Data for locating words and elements
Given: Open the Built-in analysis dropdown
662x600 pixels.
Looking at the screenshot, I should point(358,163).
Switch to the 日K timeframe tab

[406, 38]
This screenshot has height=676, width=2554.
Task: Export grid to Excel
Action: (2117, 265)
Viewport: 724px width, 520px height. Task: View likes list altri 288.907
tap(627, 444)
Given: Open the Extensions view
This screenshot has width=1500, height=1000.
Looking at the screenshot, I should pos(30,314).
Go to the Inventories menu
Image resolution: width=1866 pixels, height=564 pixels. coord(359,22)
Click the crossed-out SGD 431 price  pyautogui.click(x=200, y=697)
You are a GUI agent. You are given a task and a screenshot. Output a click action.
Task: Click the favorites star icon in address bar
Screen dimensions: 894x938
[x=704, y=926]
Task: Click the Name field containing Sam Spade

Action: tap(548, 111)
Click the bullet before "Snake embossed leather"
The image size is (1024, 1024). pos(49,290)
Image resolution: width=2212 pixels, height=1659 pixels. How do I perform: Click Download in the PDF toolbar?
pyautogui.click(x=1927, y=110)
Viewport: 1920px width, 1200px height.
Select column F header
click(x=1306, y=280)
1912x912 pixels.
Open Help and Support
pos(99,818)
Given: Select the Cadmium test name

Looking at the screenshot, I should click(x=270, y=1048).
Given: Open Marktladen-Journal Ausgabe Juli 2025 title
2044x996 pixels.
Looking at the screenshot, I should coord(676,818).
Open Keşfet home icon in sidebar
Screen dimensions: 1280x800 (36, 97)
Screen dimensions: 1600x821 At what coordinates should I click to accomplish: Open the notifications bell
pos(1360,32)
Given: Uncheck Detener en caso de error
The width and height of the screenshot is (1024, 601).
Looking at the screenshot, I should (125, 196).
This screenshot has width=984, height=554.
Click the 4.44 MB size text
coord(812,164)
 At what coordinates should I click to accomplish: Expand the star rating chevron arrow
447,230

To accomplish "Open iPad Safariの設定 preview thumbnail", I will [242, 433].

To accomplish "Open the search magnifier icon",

**Your objective**
Copy the data beginning at the line that contains "You are a GUI" and stopping after the line that contains "pos(1360,32)", changing "Download" to "Print" and leaving everything else as it is.

**Answer to the problem**
You are a GUI agent. You are given a task and a screenshot. Output a click action.
Task: Click the favorites star icon in address bar
Screen dimensions: 894x938
[x=704, y=926]
Task: Click the Name field containing Sam Spade

Action: tap(548, 111)
Click the bullet before "Snake embossed leather"
The image size is (1024, 1024). pos(49,290)
Image resolution: width=2212 pixels, height=1659 pixels. How do I perform: Click Print in the PDF toolbar?
pyautogui.click(x=1927, y=110)
Viewport: 1920px width, 1200px height.
Select column F header
click(x=1306, y=280)
1912x912 pixels.
Open Help and Support
pos(99,818)
Given: Select the Cadmium test name

Looking at the screenshot, I should click(x=270, y=1048).
Given: Open Marktladen-Journal Ausgabe Juli 2025 title
2044x996 pixels.
Looking at the screenshot, I should coord(676,818).
Open Keşfet home icon in sidebar
Screen dimensions: 1280x800 (36, 97)
Screen dimensions: 1600x821 At what coordinates should I click to accomplish: Open the notifications bell
pos(1360,32)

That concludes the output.